Cincinnati and Boise, Idaho — Kroger Co. (NYSE: KR) and Albertsons Cos. Inc. (NYSE: ACI) have agreed to sell 413 stores across 17 states and Washington D.C. as part of the $24.6 billion merger between the two grocery giants.

The buyer is C&S Wholesale Grocers, a New Hampshire-based grocery supply company overseeing brands including Piggly Wiggly and Grand Union. According to multiple news outlets including USA Today and Crain’s, the sales price is roughly $1.9 billion.

In addition to the 400-plus grocery stores, C&S will also acquire eight distribution centers and two office properties that Kroger or Albertsons operate, as well as five private label brands. No store closures are expected to occur as a result of this selloff.

The brands that will change ownership include Quality Food Centers (QFC), a regional operator in the Pacific Northwest; Mariano’s, which operates 44 stores in Illinois; and Alaska-based Carrs. Kroger owns QFC and Mariano’s, while Albertsons owns Carrs after acquiring the brand from Safeway and changing the name to Carrs-Safeway.

Lastly, under the terms of the agreement, C&S will receive exclusive licensing rights to the Albertsons brand name in four states: Arizona, California, Colorado and Wyoming. In addition, Kroger will divest the following private label brands: Debi Lilly Design, Primo Taglio, Open Nature, ReadyMeals and Waterfront Bistro.

The merger between Cincinnati-based Kroger and Boise-based Albertsons was announced in October 2022 and is on track to close early next year. The original terms of the deal included Kroger’s assumption of $4.7 billion of Albertsons’ debt.

“Following the announcement of our proposed merger with Albertsons Cos., we embarked on a robust and thoughtful process to identify a well-capitalized buyer who will operate as a fierce competitor and ensure divested stores and their associates will continue serving their communities in the ways they do today. C&S achieves all these objectives,” says Rodney McMullen, chairman and CEO of Kroger.

Company officials also noted that the divestiture plan “marks a key next step toward the completion of the merger by extending a well-capitalized competitor into new geographies.” The merger had originally been challenged in court by a consumer lawsuit stating that the merger effectively violated antitrust law, claims that were ultimately dismissed.

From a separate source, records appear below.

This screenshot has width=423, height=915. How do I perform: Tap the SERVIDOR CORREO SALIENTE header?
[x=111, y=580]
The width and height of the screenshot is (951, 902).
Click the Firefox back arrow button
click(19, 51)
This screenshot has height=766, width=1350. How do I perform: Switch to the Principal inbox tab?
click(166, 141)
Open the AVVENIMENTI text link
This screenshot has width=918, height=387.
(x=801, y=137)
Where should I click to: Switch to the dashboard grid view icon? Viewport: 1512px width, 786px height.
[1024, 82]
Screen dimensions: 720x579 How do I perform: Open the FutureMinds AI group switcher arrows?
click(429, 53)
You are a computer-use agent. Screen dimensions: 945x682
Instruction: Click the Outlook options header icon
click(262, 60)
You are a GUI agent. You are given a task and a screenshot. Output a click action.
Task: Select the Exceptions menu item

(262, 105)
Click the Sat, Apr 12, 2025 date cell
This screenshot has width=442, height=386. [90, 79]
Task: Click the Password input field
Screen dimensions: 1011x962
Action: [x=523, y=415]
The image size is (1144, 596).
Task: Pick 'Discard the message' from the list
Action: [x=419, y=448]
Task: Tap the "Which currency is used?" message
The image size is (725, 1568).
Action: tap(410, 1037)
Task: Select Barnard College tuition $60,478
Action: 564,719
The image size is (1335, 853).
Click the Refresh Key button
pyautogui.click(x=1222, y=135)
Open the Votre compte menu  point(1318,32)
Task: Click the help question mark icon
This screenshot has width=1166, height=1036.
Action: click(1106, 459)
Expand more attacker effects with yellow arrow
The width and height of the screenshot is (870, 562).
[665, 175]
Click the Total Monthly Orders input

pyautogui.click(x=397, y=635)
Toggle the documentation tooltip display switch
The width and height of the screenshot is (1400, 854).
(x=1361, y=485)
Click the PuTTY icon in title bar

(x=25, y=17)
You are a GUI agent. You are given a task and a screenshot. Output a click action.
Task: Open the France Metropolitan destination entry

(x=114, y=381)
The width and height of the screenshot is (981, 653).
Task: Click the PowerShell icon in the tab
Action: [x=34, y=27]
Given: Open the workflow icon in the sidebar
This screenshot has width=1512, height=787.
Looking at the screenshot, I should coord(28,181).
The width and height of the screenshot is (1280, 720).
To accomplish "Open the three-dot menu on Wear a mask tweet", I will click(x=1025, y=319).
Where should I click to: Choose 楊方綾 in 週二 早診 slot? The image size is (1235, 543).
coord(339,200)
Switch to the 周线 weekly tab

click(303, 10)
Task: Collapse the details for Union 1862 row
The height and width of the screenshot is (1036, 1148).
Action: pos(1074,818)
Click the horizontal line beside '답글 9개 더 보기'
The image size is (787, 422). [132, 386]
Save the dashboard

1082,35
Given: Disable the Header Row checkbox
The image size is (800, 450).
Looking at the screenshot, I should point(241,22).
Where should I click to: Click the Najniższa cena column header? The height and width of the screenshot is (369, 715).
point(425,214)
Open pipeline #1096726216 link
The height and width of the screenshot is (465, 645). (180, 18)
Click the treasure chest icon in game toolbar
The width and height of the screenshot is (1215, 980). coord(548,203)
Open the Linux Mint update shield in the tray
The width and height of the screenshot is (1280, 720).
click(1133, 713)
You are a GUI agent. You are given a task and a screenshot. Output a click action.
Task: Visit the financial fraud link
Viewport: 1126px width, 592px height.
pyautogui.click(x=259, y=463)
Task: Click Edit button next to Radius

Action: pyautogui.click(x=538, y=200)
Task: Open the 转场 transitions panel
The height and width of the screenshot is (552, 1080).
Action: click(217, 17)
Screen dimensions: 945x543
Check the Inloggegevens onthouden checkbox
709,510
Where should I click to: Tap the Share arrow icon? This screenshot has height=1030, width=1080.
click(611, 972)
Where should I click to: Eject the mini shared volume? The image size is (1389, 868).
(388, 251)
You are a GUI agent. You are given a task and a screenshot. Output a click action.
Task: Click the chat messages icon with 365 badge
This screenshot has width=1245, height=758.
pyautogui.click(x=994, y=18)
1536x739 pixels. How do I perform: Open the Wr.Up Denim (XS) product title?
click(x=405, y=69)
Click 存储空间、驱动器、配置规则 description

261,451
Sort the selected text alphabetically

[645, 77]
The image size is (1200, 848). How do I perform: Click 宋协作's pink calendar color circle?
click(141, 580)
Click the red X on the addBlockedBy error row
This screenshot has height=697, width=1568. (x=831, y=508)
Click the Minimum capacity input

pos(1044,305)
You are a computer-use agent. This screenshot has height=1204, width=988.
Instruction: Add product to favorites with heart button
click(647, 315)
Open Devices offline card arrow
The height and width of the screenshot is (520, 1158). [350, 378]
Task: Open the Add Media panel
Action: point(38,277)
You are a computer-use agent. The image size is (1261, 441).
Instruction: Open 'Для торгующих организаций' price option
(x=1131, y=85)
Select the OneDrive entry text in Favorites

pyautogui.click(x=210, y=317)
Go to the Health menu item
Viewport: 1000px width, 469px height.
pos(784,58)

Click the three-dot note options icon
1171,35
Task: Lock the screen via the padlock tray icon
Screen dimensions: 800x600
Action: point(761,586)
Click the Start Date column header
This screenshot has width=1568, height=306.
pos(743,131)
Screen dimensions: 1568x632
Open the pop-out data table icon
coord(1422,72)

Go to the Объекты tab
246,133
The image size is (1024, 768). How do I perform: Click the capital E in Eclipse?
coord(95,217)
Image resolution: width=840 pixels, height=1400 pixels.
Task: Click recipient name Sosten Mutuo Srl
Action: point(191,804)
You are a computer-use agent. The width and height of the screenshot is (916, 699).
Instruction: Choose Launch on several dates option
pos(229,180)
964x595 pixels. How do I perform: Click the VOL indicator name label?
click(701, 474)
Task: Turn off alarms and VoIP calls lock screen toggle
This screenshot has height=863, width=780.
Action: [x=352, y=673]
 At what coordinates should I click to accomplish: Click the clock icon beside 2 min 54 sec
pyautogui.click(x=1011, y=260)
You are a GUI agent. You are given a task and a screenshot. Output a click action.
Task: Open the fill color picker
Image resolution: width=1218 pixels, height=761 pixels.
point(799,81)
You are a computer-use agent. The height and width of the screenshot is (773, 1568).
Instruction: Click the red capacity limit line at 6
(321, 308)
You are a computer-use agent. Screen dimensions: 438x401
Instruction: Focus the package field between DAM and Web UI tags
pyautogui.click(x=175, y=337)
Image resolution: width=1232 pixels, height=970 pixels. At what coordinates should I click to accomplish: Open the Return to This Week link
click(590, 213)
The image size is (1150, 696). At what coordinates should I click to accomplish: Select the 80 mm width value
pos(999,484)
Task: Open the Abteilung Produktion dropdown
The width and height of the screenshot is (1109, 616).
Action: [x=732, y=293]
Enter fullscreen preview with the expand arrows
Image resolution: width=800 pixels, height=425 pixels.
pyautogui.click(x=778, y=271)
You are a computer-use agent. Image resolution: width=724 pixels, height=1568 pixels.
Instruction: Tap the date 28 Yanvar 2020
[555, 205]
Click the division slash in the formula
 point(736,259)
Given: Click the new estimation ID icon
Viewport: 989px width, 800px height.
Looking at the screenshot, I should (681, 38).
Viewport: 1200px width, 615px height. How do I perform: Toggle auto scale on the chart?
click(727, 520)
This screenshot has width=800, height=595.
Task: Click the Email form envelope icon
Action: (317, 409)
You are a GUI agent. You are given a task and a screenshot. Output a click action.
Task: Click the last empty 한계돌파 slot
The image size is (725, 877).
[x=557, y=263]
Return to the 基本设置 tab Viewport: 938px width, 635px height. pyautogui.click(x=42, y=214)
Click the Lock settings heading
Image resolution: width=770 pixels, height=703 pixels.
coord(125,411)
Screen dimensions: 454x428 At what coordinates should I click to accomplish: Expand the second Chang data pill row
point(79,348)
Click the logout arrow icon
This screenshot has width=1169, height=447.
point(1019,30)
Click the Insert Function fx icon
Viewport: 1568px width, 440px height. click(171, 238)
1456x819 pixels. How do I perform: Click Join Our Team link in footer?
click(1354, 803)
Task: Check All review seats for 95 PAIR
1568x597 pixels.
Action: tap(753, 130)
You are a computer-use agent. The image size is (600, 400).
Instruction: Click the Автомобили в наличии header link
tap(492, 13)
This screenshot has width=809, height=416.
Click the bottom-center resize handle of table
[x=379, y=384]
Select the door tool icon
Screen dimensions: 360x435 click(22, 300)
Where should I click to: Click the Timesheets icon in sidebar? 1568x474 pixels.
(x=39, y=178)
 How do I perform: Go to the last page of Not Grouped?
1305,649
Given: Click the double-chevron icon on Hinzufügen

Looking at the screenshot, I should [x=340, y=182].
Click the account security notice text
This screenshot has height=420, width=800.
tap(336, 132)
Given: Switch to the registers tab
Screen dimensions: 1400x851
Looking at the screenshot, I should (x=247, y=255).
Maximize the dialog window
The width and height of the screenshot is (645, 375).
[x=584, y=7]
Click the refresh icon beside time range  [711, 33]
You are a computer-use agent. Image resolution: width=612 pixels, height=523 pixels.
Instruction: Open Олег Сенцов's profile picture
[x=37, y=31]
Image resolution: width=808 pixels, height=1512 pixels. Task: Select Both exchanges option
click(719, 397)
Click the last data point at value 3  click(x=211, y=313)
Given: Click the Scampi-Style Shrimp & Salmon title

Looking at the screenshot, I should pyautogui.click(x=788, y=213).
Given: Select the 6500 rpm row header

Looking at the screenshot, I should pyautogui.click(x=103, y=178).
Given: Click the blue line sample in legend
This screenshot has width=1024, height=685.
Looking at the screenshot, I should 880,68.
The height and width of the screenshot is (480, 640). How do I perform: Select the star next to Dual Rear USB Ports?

In announcing the divestiture, Kroger also released its earnings report for its fiscal second quarter. The grocer had $33.9 billion in total sales for the period, down slightly from $34.6 billion in the second quarter of 2022. Kroger’s stock price opened at $46.85 per share on Monday, Sept. 11, the first full day of trading following the divestiture announcement. That figure is down slightly from $51.81 per share a year ago.

Albertsons’ stock price opened at $23.67 per share on Monday, Sept. 11, down from $29.70 per share a year ago.